Most common adverse reactions during treatment: nausea, vomiting, and headache.
To report SUSPECTED ADVERSE REACTIONS, contact Eton Pharmaceuticals, Inc. at 1-888-450-0568 or FDA at 1-800-FDA-1088.
Agonistic Effects (increase in Biorphen blood pressure effect) can occur with monoamine oxidase inhibitors (MAOI), oxytocin and oxytocic drugs, tricyclic antidepressants, angiotensin and aldosterone, atropine, steroids, norepinephrine transporter inhibitors, ergot alkaloids.
Antagonistic Effects (decrease in Biorphen blood pressure effect) can occur with α-adrenergic antagonists, phosphodiesterase Type 5 inhibitors, mixed α- and β-receptor antagonists, calcium channel blockers, benzodiazepines and ACE inhibitors, centrally acting sympatholytic agents.

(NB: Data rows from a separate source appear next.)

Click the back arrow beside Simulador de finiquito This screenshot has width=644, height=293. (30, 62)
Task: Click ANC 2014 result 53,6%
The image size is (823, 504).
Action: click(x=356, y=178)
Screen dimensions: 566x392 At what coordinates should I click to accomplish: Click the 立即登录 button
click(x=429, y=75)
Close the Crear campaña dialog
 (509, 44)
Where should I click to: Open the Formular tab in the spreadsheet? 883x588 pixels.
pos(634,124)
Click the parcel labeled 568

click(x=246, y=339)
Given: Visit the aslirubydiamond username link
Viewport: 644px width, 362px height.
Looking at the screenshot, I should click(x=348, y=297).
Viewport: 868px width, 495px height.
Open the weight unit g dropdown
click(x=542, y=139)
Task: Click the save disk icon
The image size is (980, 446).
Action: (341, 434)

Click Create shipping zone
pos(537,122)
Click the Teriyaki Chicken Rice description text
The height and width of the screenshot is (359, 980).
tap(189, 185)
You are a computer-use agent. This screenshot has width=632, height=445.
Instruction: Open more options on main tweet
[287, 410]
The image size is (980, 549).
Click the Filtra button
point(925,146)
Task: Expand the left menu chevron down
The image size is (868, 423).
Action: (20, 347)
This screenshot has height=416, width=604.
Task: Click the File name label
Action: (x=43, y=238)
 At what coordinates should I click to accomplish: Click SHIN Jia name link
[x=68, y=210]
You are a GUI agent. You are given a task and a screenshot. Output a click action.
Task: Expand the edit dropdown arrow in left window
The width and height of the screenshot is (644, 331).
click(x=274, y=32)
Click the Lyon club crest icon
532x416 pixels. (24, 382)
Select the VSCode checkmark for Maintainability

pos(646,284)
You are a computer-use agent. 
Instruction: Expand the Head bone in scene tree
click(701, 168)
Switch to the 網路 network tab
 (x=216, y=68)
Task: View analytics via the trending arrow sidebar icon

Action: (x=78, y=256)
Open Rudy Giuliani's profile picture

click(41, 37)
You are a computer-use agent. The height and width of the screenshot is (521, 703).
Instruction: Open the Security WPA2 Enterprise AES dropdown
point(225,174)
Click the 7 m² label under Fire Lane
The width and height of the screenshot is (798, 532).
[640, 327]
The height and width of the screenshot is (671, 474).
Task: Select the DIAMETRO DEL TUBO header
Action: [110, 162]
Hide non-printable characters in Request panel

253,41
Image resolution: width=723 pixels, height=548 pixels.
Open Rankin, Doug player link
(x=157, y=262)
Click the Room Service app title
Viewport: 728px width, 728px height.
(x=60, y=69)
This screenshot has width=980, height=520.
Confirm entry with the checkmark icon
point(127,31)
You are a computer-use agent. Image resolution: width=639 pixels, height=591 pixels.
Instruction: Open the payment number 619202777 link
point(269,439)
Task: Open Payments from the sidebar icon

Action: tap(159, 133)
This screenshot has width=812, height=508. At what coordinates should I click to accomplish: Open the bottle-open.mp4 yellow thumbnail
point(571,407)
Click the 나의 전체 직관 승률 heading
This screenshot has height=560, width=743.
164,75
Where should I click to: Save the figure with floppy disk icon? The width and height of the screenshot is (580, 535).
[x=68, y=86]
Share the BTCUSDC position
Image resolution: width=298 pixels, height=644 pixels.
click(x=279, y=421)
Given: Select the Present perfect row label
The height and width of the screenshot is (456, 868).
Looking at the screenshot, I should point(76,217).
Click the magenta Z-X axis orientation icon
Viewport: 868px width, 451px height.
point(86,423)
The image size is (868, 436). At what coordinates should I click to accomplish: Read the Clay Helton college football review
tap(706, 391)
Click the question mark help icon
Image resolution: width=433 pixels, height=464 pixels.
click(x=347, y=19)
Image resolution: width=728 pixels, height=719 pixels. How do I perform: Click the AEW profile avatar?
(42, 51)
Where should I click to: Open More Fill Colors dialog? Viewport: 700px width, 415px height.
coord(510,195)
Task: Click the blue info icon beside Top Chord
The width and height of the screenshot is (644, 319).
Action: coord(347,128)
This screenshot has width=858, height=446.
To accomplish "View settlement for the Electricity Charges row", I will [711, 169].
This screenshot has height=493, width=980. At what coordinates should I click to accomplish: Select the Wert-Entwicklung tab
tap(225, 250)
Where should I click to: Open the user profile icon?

Overdose of Biorphen (phenylephrine hydrochloride) can cause a rapid rise in blood pressure. Symptoms of overdose include headache, vomiting, hypertension, reflex bradycardia, a sensation of fullness in the head, tingling of the extremities, and cardiac arrhythmias including ventricular extrasystoles and ventricular tachycardia.
Biorphen (phenylephrine hydrochloride) injection 100 mcg/mL is an alpha-1 adrenergic receptor agonist indicated for the treatment of clinically important hypotension resulting primarily from vasodilation in the setting of anesthesia.